Moi, je dis que la concurrence existe. Elle existe non seulement au niveau de la tarification qu'on peut retrouver chez les différents assureurs qui vendent au Québec, on la retrouve surtout au niveau du service qu'on peut donner à une clientèle ou que la clientèle attend dans le monde de l'assurance-automobile. Il restera au Québécois, quel que soit le mode de fonctionnement d'un système automobile, à choisir ce qu'il attend d'abord et ce qu'il est prêt à payer pour le service qu'on va lui donner.

Cela rejoint un peu l'opinion du député de Beauce-Sud qui se pose toujours la question. Il faut tenter de donner au Québécois le meilleur service au meilleur coût possible. Si l'entreprise d'Etat est capable de donner un service égal à un coût moindre, logiquement, je pense qu'on devrait pencher vers cette hypothèse, cette possibilité. Si, à la suite de nos travaux, on n'a pas pu établir que c'était le meilleur système à établir, compte tenu de ce que les Québécois attendent de services du côté des assurances automobiles, on aura d'autres choix à prendre.

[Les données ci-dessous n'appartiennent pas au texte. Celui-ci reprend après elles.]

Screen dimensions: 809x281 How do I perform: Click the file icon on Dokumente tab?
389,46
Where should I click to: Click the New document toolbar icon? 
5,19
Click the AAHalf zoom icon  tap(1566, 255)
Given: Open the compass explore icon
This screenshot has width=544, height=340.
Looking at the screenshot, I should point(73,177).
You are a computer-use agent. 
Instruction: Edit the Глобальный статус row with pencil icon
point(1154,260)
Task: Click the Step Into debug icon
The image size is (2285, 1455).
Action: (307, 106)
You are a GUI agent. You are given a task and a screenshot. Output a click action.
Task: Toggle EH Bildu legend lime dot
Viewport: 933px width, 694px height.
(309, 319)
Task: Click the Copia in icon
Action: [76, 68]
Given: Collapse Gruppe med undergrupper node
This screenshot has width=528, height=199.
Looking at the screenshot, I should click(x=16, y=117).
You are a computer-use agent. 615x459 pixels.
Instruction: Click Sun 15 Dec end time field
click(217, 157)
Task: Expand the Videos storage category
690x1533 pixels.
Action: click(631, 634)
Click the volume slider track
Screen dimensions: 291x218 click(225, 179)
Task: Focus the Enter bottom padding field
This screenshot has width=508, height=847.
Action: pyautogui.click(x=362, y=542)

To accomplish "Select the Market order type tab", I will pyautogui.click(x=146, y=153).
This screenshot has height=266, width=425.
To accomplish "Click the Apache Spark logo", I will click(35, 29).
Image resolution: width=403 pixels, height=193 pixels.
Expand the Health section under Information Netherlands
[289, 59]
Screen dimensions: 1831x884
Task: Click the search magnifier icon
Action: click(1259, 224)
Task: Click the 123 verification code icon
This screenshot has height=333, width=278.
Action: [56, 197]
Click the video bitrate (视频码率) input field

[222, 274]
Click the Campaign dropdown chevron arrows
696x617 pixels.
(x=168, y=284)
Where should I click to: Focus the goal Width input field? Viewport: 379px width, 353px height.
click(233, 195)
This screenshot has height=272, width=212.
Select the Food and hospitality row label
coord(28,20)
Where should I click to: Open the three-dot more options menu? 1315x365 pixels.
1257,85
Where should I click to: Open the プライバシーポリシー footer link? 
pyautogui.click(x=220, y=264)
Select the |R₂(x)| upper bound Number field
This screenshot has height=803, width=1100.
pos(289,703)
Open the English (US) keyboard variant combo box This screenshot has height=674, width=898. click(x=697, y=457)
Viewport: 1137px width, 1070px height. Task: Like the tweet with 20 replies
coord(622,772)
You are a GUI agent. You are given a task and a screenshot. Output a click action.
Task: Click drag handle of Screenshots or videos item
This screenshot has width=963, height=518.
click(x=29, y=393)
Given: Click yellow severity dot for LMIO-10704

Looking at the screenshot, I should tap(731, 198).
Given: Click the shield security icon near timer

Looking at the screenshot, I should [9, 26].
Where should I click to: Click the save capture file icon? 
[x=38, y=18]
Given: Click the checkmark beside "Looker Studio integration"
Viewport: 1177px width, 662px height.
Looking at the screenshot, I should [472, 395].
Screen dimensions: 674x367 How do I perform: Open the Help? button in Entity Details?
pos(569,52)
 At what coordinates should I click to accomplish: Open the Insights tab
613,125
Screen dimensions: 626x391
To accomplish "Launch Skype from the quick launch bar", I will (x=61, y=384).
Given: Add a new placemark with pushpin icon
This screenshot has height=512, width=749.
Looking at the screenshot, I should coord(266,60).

M. BACON: Oui, mais est-ce qu'on va avoir les chiffres.

M. GIASSON: On va voir. Semble-t-il, les chiffres vont venir. Le ministre dépose l'information que M. Gauvin a fournie. Je présume que du côté du monde des assureurs, on va avoir peut-être plus d'information à l'avenir en matière de tarifs qu'il faudra appliquer pour les couvertures proposées.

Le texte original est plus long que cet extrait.